TEXT UNDER STUDY -
Scientists Make Hair-Growing Cells From Ordinary Skin Cells
It's a step toward curing baldness with stem cells made from a person's own skin.
Bald? A team of stem cell scientists has made an advance that’s a step toward being able to regrow your own natural hair, using samples of your skin.
Hairs Grown from Epithelial Stem Cells
The scientists took adult human skin cells and transformed them into a particular type of cell that people lose when they lose their hair, called epithelial stem cells. This is the first time scientists have been able to make epithelial stem cells from adult cells. After creating the epithelial stem cells, the scientists transferred them onto the skin of mice, which then grew human skin, human hair follicles, and the beginnings of human hairs.
The whole journey from skin cell to epithelial stem cell takes, broadly, two steps. First, the scientists, a team from the University of Pennsylvania and the New Jersey Institute of Technology, transformed adult skin cells into pluripotent stem cells. Pluripotent stem cells are those powerful, early-stage stem cells that are found in developing embryos. Scientists figured out how to make them from adult cells in 2004 and have been refining their techniques since. From there, the Pennsylvania-New Jersey team guided the pluripotent stem cells into becoming epithelial stem cells by controlling when they fed the cells certain chemicals called growth factors.
What’s next? The research team’s leading scientist, dermatology researcher Xiaowei Xu, told HealthDay there’s a second type of skin cell that people lose when they lose their hair… and no one has yet discovered how to make that.
Xu and his team published their work yesterday in the journal Nature Communications.

LISTED ENTRIES -
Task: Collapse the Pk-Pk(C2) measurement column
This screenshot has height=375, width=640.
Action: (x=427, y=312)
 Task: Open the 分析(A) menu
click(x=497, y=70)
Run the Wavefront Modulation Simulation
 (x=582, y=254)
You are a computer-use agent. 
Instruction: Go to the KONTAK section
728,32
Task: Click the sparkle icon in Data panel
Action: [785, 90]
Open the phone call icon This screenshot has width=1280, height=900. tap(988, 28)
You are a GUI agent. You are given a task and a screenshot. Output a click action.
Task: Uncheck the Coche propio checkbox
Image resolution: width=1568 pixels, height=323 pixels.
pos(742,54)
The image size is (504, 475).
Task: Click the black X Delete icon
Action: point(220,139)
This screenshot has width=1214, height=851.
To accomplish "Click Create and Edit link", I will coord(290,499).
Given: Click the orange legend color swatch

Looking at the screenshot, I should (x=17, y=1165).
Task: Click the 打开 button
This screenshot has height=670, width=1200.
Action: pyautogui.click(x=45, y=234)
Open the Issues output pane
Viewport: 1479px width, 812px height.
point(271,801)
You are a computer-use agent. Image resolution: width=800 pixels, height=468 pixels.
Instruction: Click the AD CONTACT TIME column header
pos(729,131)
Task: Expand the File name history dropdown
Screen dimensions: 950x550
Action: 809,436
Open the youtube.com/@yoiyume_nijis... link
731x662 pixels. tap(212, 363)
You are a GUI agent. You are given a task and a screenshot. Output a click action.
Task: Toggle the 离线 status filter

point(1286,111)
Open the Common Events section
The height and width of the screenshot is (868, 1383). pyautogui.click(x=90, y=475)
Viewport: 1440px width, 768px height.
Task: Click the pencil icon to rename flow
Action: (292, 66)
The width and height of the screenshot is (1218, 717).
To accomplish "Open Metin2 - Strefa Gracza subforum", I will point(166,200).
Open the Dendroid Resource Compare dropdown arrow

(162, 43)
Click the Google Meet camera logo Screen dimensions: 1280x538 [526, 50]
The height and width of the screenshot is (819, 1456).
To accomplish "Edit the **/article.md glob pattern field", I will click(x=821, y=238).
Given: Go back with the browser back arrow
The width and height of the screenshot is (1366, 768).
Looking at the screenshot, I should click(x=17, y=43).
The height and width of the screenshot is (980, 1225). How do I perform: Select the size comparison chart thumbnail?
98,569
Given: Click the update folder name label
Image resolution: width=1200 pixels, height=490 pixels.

ACTIVITIES -
**a.** Please edit the passage of the article on hair-growing cells starting at "What’s next? The" and ending at "journal Nature Communications.", swapping "HealthDay" for "reporters".
**b.** According to the article on hair-growing cells, which institutions were the scientists on the team from?

TASK-BY-TASK OUTPUTS -
**a.**
What’s next? The research team’s leading scientist, dermatology researcher Xiaowei Xu, told reporters there’s a second type of skin cell that people lose when they lose their hair… and no one has yet discovered how to make that.
Xu and his team published their work yesterday in the journal Nature Communications.

**b.** The University of Pennsylvania and the New Jersey Institute of Technology.